Your objective:
Your task is to repeat, word for word, the line containing "Accept All Cookies (158, 2563)" and all lines that follow it to the end of the material, and no other lines.

*** Opening Task inputs ***

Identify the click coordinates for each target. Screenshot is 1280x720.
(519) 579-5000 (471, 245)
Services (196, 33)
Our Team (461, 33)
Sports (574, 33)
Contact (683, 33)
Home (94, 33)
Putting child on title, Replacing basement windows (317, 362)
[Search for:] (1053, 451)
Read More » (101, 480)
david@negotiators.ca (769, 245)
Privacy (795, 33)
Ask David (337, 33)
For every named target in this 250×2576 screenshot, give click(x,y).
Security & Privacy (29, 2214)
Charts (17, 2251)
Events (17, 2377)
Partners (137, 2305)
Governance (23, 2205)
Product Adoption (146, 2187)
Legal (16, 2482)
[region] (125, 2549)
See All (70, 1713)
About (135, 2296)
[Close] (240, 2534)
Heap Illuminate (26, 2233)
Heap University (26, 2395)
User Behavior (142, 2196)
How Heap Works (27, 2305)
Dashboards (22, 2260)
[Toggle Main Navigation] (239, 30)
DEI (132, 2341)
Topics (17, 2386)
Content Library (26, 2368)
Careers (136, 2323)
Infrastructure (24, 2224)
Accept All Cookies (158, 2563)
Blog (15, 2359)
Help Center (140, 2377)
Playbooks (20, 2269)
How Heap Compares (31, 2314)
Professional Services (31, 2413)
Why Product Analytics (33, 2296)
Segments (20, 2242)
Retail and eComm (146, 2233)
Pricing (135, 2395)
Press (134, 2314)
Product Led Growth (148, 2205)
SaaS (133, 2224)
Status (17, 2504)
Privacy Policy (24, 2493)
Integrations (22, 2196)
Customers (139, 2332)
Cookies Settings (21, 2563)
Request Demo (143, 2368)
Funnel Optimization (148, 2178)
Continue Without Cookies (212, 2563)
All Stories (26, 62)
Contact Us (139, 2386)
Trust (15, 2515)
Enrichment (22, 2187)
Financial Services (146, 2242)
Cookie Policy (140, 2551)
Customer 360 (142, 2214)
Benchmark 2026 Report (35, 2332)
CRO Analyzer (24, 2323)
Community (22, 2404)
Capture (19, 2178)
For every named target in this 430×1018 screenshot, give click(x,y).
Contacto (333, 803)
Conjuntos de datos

*** Closing Task inputs ***

Result of the exercise:
Accept All Cookies (158, 2563)
Blog (15, 2359)
Help Center (140, 2377)
Playbooks (20, 2269)
How Heap Compares (31, 2314)
Professional Services (31, 2413)
Why Product Analytics (33, 2296)
Segments (20, 2242)
Retail and eComm (146, 2233)
Pricing (135, 2395)
Press (134, 2314)
Product Led Growth (148, 2205)
SaaS (133, 2224)
Status (17, 2504)
Privacy Policy (24, 2493)
Integrations (22, 2196)
Customers (139, 2332)
Cookies Settings (21, 2563)
Request Demo (143, 2368)
Funnel Optimization (148, 2178)
Continue Without Cookies (212, 2563)
All Stories (26, 62)
Contact Us (139, 2386)
Trust (15, 2515)
Enrichment (22, 2187)
Financial Services (146, 2242)
Cookie Policy (140, 2551)
Customer 360 (142, 2214)
Benchmark 2026 Report (35, 2332)
CRO Analyzer (24, 2323)
Community (22, 2404)
Capture (19, 2178)
For every named target in this 430×1018 screenshot, give click(x,y).
Contacto (333, 803)
Conjuntos de datos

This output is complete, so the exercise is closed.